Caro Schiavi,
in relazione alla lettera di Fausto Romano e alla sua risposta pubblicata sul Corriere Milano l’undici aprile, ci rammarica constatare che, dopo tanti anni di apprezzabile assenza dalle pagine di questo quotidiano di generalizzazioni gratuite relative alla Chinatown milanese, in poche righe si sono rispolverati luoghi comuni che pensavamo fossero superati dal successo evidente dell’integrazione sociale e culturale della minoranza cinese in questa città.
Negli ultimi quindici anni, la vivacità e la qualità degli esercizi commerciali gestiti da cinesi nel quartiere lo hanno reso una delle attrazioni turistiche della città e una delle destinazioni più gradite per lo svago dei milanesi. È il principale polo dello street food cinese d’Europa, conosciuto e apprezzato non solo dai locali, ma anche da tanti lombardi e italiani di altre regioni che visitano la città.
Fa impressione il ritorno su queste pagine di stereotipi (“funerali cinesi mai visti”, la “zona franca” dell’illegalità, ecc.), che riportano al linguaggio della giunta Moratti-De Corato di quindici anni fa. A maggior ragione se a innescarlo non sono fatti di cronaca o indagini approfondite, ma l’osservazione soggettiva di un singolo lettore.

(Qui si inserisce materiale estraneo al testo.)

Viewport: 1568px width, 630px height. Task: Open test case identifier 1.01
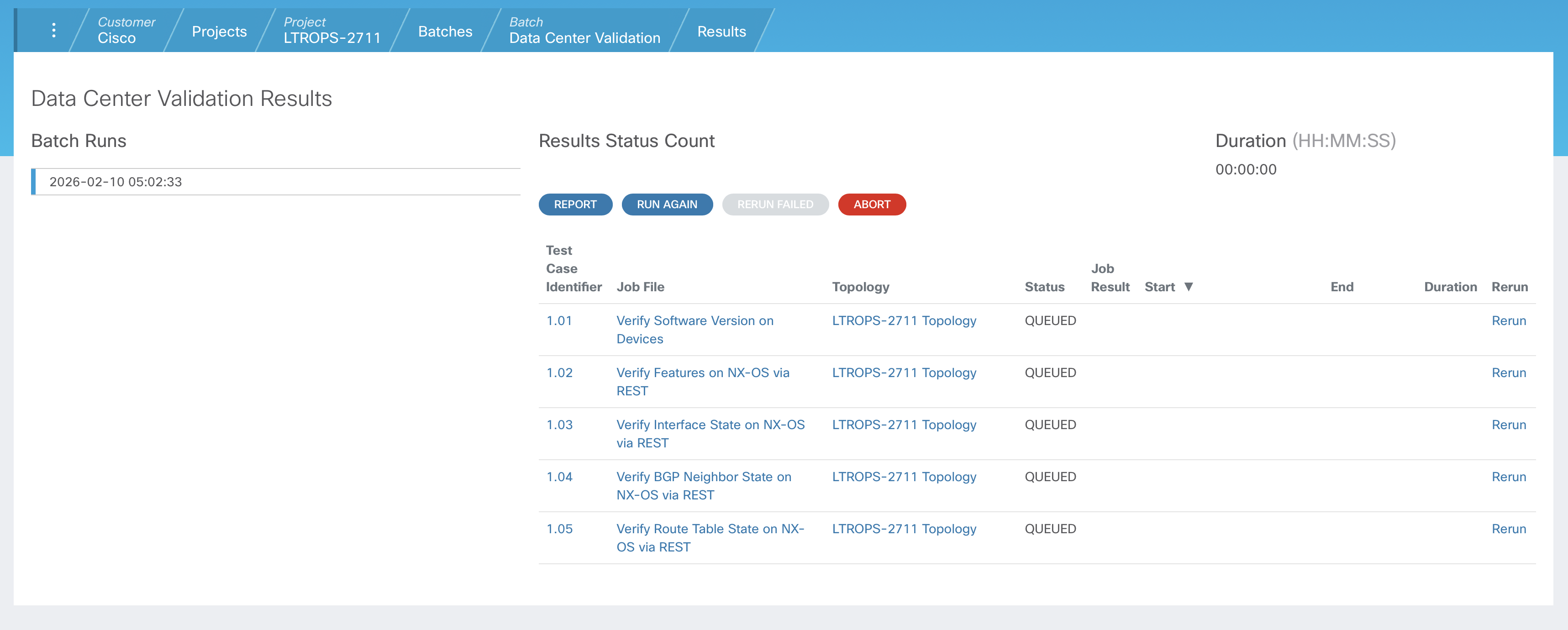[559, 321]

Oggi a Milano i cinesi residenti sono circa 35.000, la terza popolazione straniera in città dopo egiziani (38.211) e filippini (37.540). Dal 2003 al 2021, ne sono deceduti circa 13 l’anno, 257 in totale, una quarantina a fine 2021. Quell’anno il tasso di mortalità dei residenti cinesi in città era pari all’1,2 per mille, ovvero circa sei volte quello dei filippini: dato incompatibile con la leggenda dei “cinesi che non muoiono mai” (Elaborazioni su dati SISI dell’Ufficio Statistica del Comune di Milano, http://sisi.comune.milano.it/).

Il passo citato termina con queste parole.